(Reuters) – China on Saturday launched a rocket carrying three astronauts, including one woman, to the core module of a future space station where they will live and work for six months, the longest-ever duration in orbit for Chinese astronauts.
A Long March-2F rocket carrying the Shenzhou-13 spacecraft, which means “Divine Vessel” in Chinese, blasted off from Jiuquan Satellite Launch Center in the northwestern province of Gansu at 12:23 a.m. Beijing time (1623 GMT on Friday).
China began construction of the space station in April with the launch of Tianhe – the first and largest of the station’s three modules. Slightly bigger than a city bus, Tianhe will be the living quarters of the completed space station.
Shenzhou-13 is the second of four crewed missions needed to complete the space station by the end of 2022. During the first crewed mission that concluded in September, three other astronauts stayed on Tianhe for 90 days.
In the latest mission, astronauts will carry out tests of the key technologies and robotics on Tianhe needed to assemble the space station, verify onboard life support systems and conduct a host of scientific experiments.
The mission commander is Zhai Zhigang, 55, from China’s very first batch of astronaut trainees in the late 1990s.
Born to a rural family of six children, Zhai carried out China’s first spacewalk in 2008. Shenzhou-13 was his second space mission.
“The most challenging task will be the long-term stay in orbit for six months,” Zhai said at a press conference on Thursday. “It will exact higher demands (on us), both physically and psychologically.”
Zhai was accompanied by Wang Yaping, 41, and Ye Guangfu, 41.
Wang, a mother of a five-year-old, was born to a rural family like Zhai.
Known among her colleagues for her tenacity, the former air force pilot first travelled to space in 2013, to Tiangong-1, a prototype space lab.
China has so far sent two female astronauts to space.
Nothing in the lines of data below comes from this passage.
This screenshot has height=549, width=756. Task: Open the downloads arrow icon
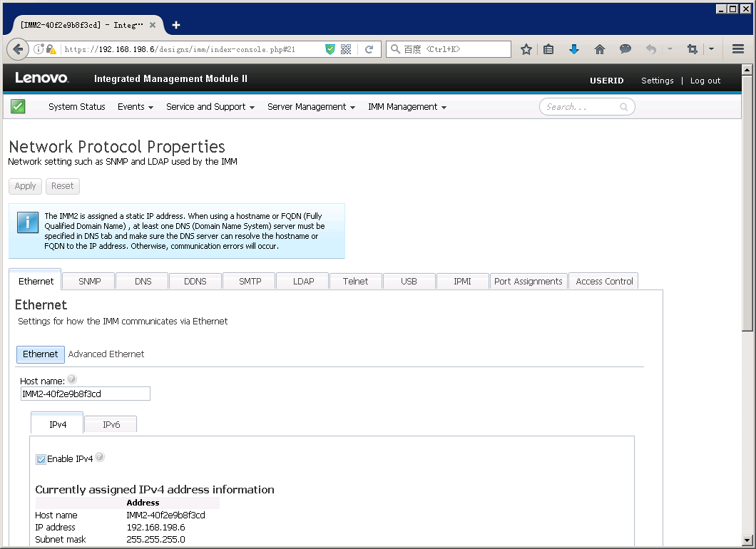(574, 49)
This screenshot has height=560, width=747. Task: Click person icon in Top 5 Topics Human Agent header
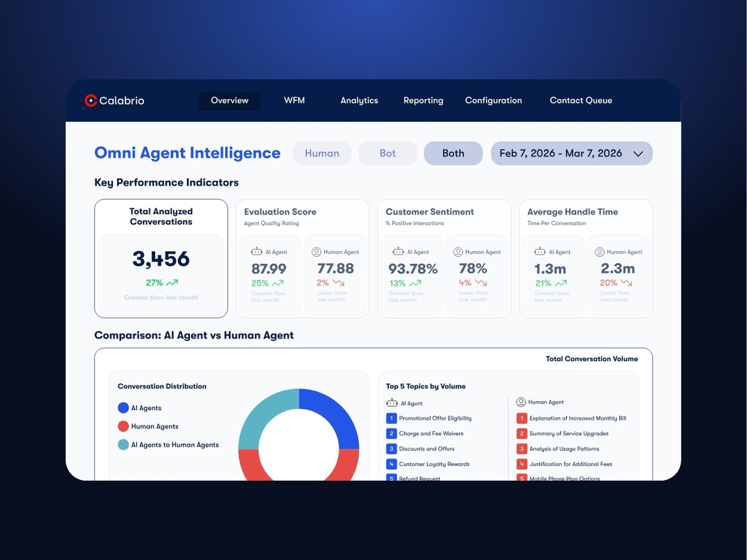pos(521,402)
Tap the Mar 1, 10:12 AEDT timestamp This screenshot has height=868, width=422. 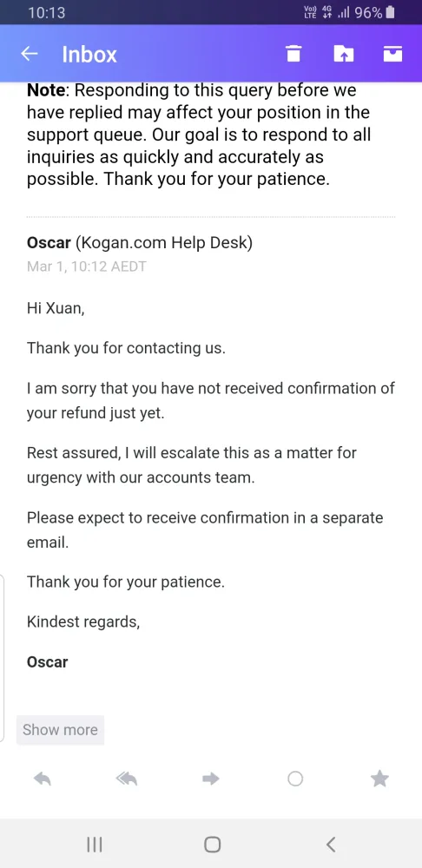point(86,266)
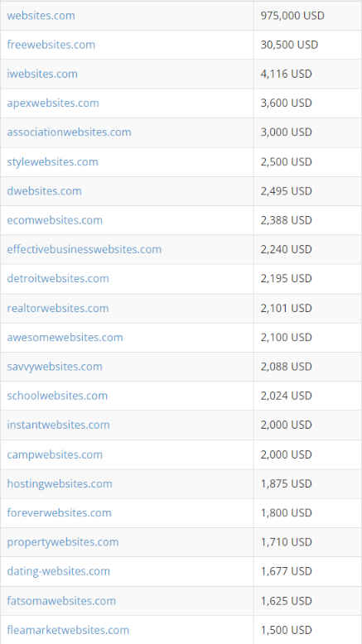The width and height of the screenshot is (362, 644).
Task: Open instantwebsites.com link
Action: [58, 425]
The first was Liu Yang, in 2012.
Shenzhou-13 was the first space mission for the third astronaut, Ye.
After the return of the Shenzhou-13 crew to Earth in April next year, China will deploy six more missions, including deliveries of the second and third space station modules and two final crewed missions.
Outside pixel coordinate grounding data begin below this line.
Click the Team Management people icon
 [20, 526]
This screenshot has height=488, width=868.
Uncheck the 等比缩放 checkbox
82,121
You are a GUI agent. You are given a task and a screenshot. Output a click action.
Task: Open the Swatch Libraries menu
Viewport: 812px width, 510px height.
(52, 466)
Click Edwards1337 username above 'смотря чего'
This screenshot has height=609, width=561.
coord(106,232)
China, barred by U.S. law from working with NASA and by extension on the International Space Station (ISS), has spent the past decade developing technologies to build its own station.
With the ISS set to retire in a few years, China’s space station will become the only one in Earth’s orbit.
China’s space programme has come far since late leader Mao Zedong lamented that the country could not even launch a potato into space.
China became the third country to put a man in space with its own rocket, in October 2003, after the former Soviet Union and the United States.